> [Dataset items]:
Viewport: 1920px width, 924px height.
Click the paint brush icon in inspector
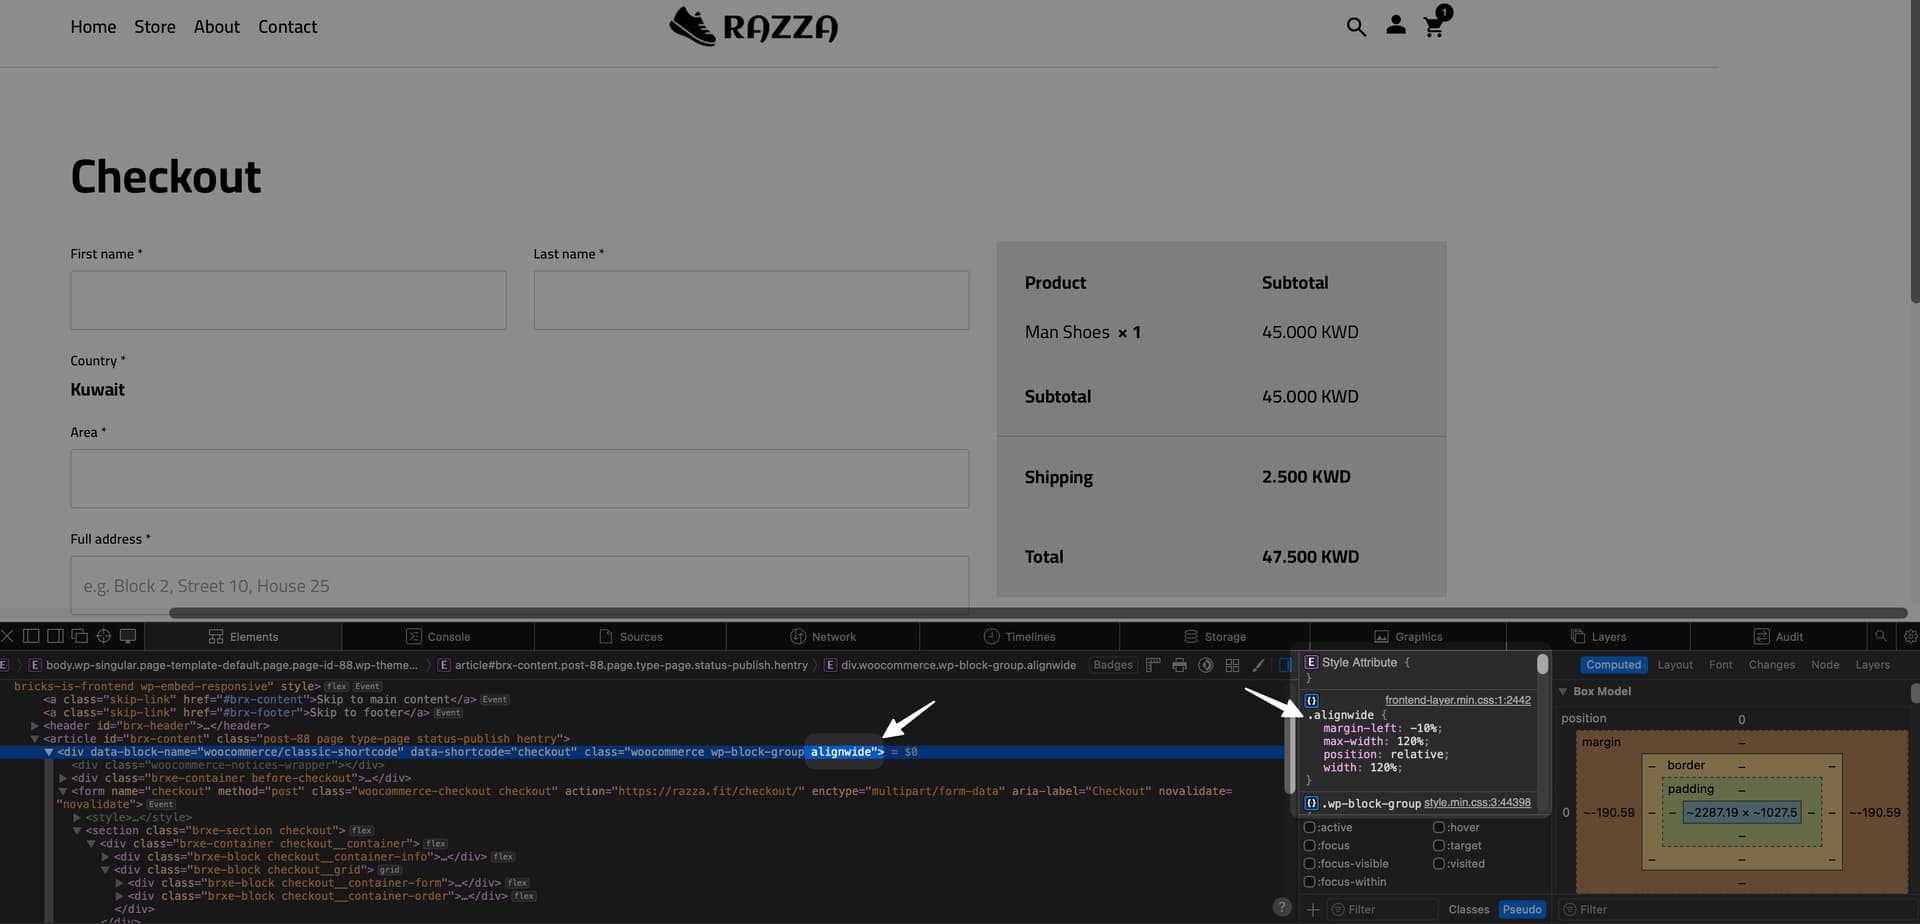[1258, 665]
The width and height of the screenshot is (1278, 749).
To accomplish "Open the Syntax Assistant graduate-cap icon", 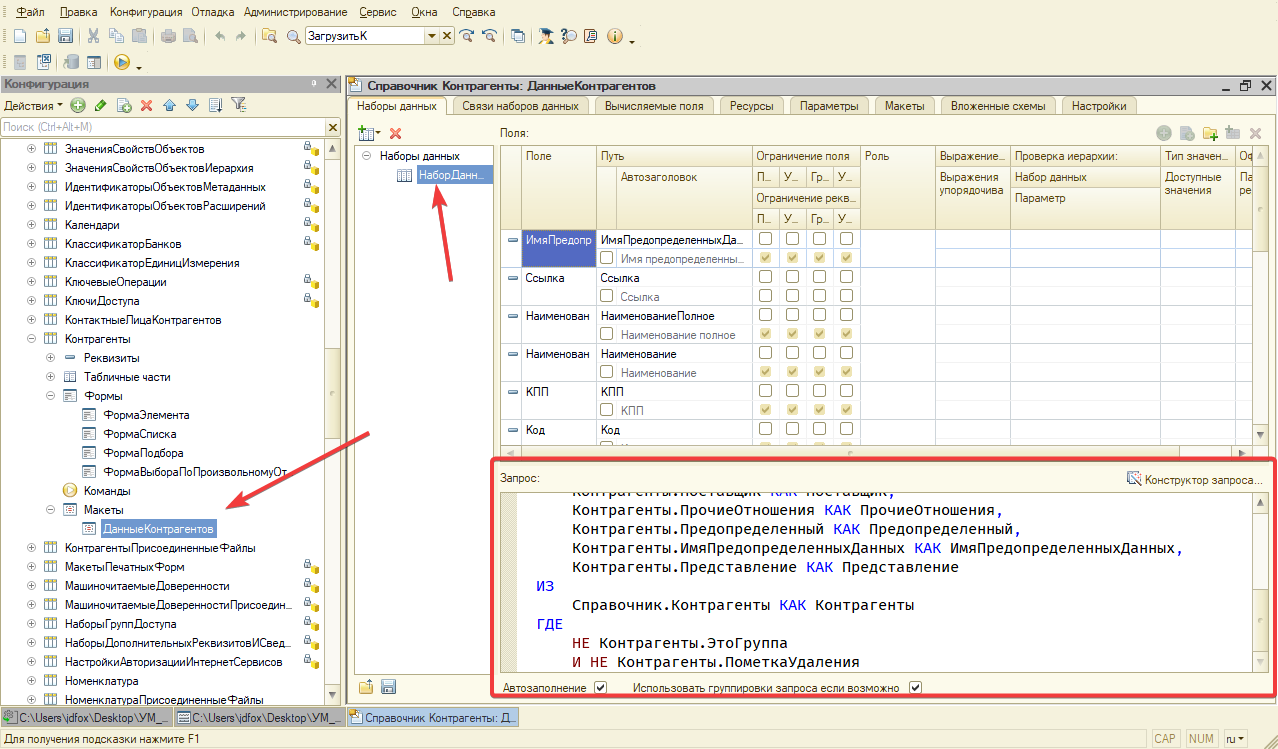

> [Given task]: Rewrite the rows above with each "icon" changed to "button" and everything else left as it is. Leave the pictures out of your output.

> [Task output]:
Viewport: 1920px width, 924px height.
Click the paint brush button in inspector
[1258, 665]
The width and height of the screenshot is (1278, 749).
To accomplish "Open the Syntax Assistant graduate-cap button", 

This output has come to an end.